TASK GOAL: Begin at the line containing "Instruction: Click the" in the records below, end at the line containing "Screen dimensions: 780x700", and retype each line in that span exactly. No other line and no image should appear.

Collected data entries
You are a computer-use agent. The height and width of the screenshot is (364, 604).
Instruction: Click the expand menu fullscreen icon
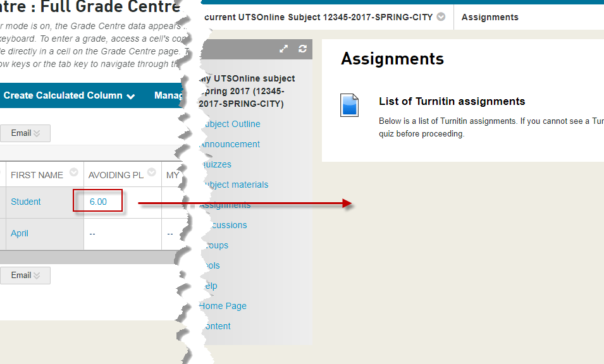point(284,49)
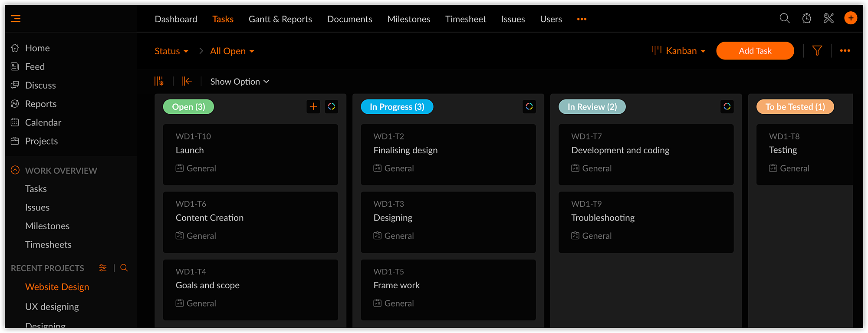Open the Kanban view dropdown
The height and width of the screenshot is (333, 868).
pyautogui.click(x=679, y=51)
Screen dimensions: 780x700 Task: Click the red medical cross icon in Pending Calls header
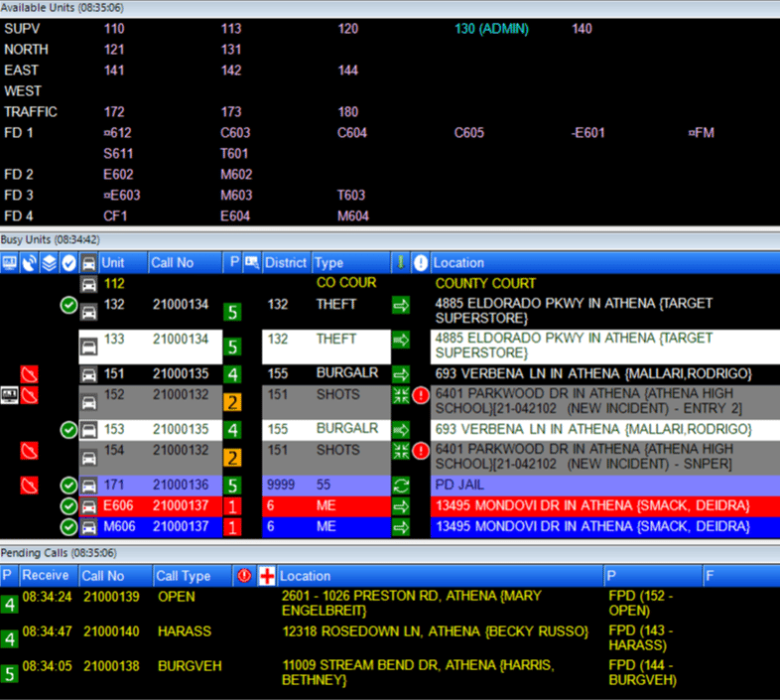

---

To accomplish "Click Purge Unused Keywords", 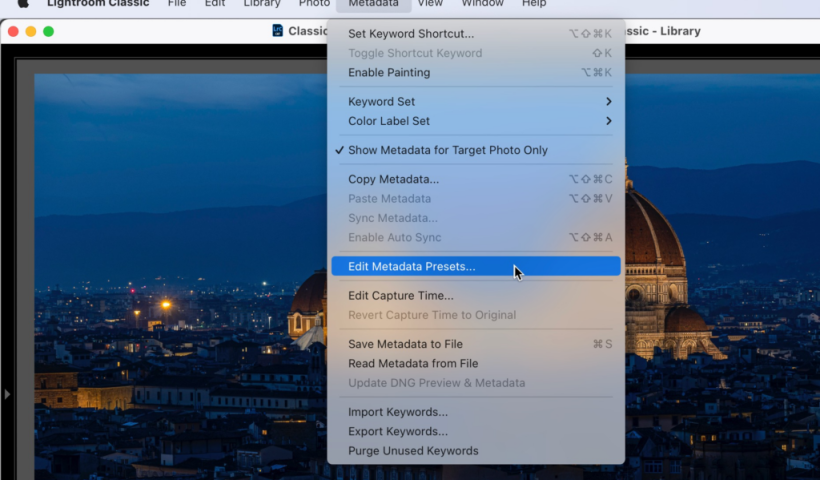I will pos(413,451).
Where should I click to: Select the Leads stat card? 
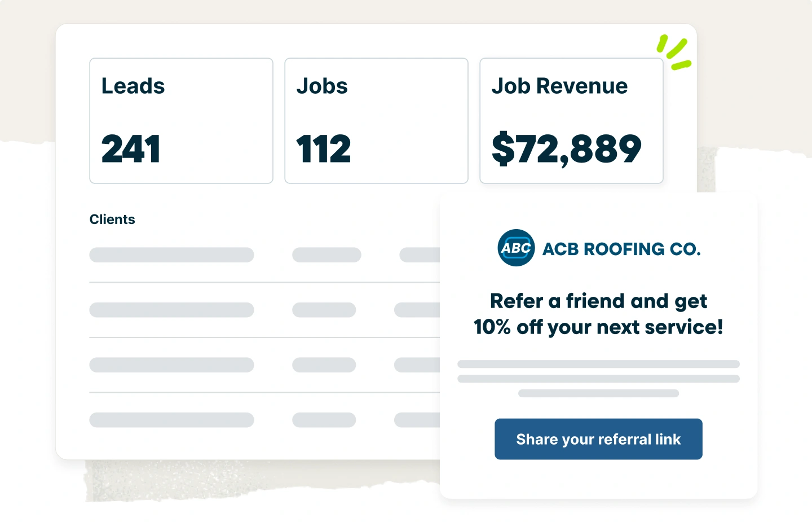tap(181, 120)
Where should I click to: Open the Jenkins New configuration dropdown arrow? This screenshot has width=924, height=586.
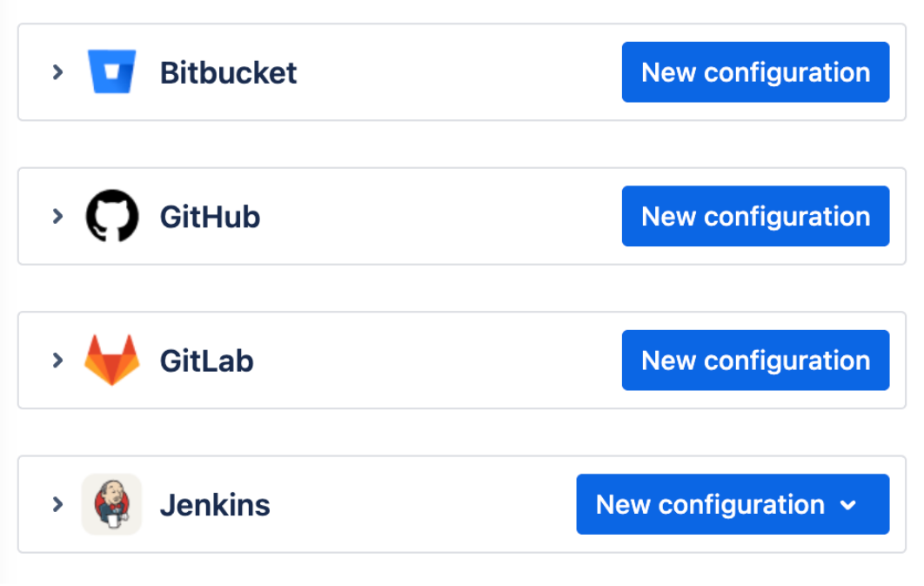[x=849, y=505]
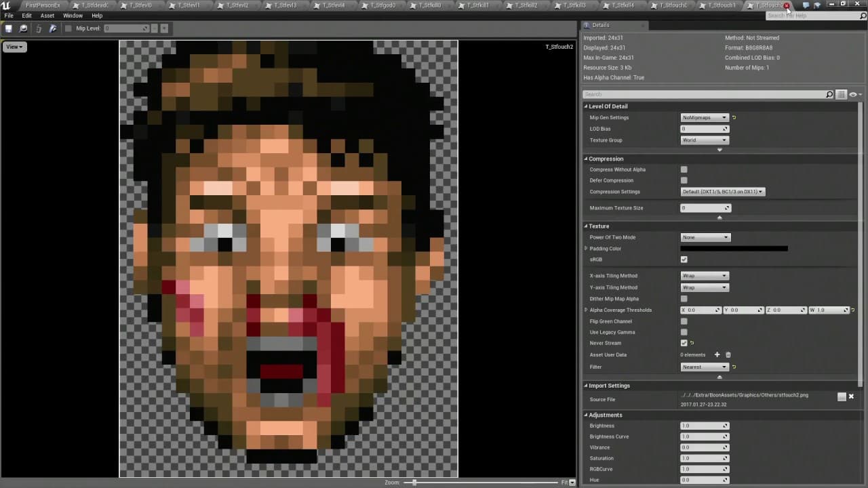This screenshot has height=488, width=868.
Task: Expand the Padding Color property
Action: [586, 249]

==

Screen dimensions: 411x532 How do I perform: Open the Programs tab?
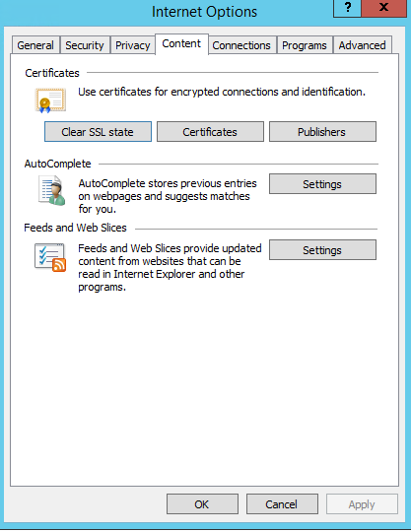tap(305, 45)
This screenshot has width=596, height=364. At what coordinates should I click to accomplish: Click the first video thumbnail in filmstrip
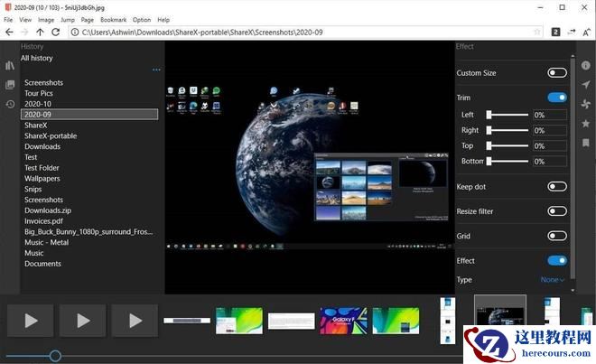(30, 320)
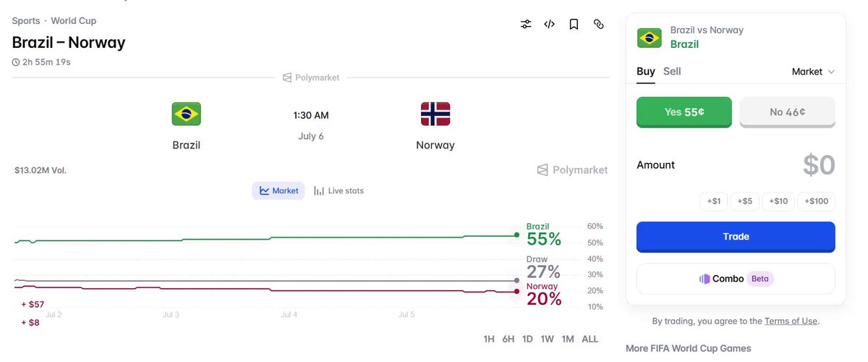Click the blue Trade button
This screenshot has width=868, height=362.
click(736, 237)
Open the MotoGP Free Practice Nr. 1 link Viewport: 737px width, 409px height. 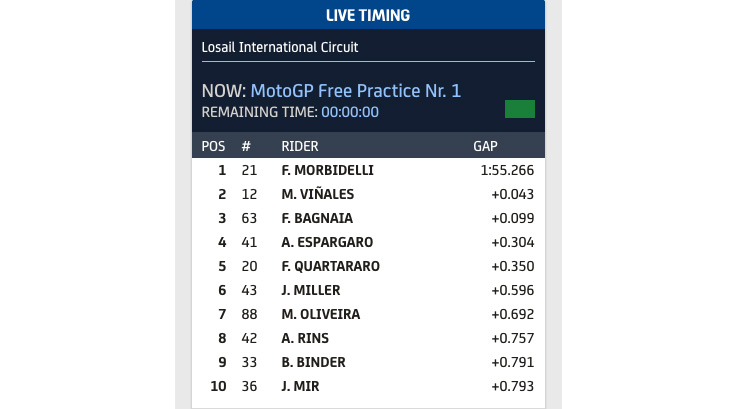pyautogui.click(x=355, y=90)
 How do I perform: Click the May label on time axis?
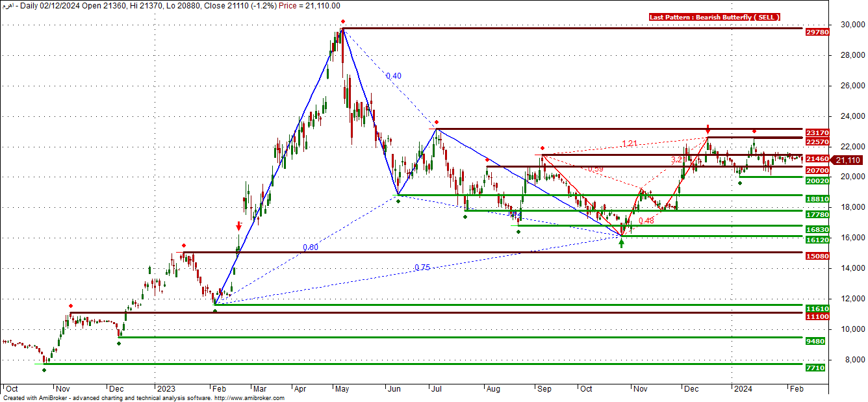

WRITTEN ANSWER:
Instruction: Click the expand menu fullscreen icon
point(284,49)
Open the Kanban view dropdown
The height and width of the screenshot is (333, 868).
pyautogui.click(x=679, y=51)
Screen dimensions: 780x700 Task: Click the red medical cross icon in Pending Calls header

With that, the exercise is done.